インバウンドマーケティングの効果を最大に引き出すためには企業はナーチャリング、スコアリングやマーケティングオートメーションのその他の要素を組み合わせる必要がある。我々はコレをインバウンドマーケティングマルチプライヤ(乗数、二乗)と呼んでいる。これなしでは単にあなたのビジネスでは名前だけのリードを生み出すだけだ。そしてそれはリードや顧客になる事はない。「優れたマーケッターはインバウンドマーケティングとマーケティングオートメーションの両方を一緒に使い、大きなリターンを生む」とはInfusionSoftのCMO、Greg Headの言葉。
結論
インバウンドマーケティングは明らかな戦略で、それはどのマーケティングの設計図にもあるべきものだ。しかし戦略であり、テクノロジーではない事を覚えておかねばならない。多くのテクノロジーソリューションがインバウンドマーケティングに役に立つ。それにはSEO、ブログ、ソーシャルメディアモニタリング、CMSも含む。これらはマーケティングオートメーションと並列に存在できるものだ。あなたのビジネスにとって最適なインバウンドマーケティングツール、最適なマーケティングオートメーションプラットフォームを選びなさい。だけどそれを(または両方を)提案だと思う事で誤解してはいけない。
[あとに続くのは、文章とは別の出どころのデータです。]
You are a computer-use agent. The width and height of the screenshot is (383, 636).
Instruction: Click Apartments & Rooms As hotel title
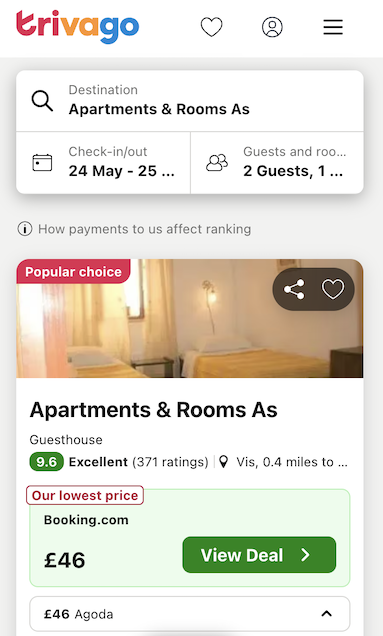point(153,410)
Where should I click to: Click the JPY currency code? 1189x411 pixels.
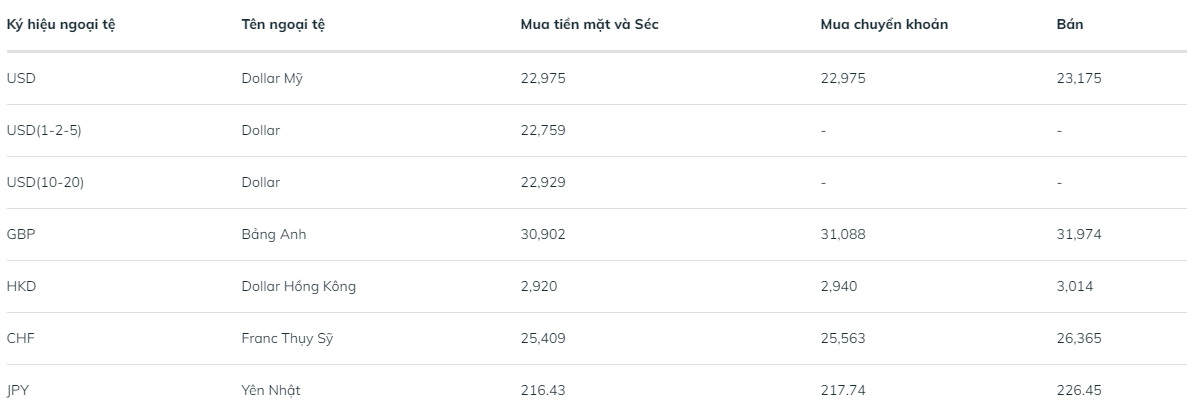coord(20,390)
補足「インバウンドマーケティングテクノロジーを提供するベンダーマーケティングオートメーションを批判している」という事ですが、具体的な会社名は上がっていませんが、もちろんHubspotの事です。彼らはMarketing Automationを”Marketing expiration”と様々な所でディスっており50000件のリストが3年間で20000件になったとか、500件のリードが40件になったとか実例を上げながら自動的にプッシュでメールを送るだけではリストが枯れ(expiration)、潜在顧客に嫌われるマーケティングをする事になると盛んに対抗意識を燃やしています。
参考:http://www.slideshare.net/HubSpot/death-by-marketing-automation

個人的な意見として:後発の会社であるHubspotがInbound Marketingという概念を元にEloqua,Marketoあたりを意識してプロモーションを行う事は理解できますが、「MAというツールとIBというプロセス、戦略を一緒にすんな」という主張は筋が通っているように思います。ただ、Marketo自身もインバウンドマーケティングという考え方を「コンテンツSEOでリードジェン」くらいの少し狭義の意味合いでとらえているようでその辺はどっちもどっちかなぁと思います。日本のネット界隈では新しい言葉がいろいろと出てくるとその意味や解釈を恣意的にとらえる事がどうも多いようなので、こういった記事も役に立つのではと思います。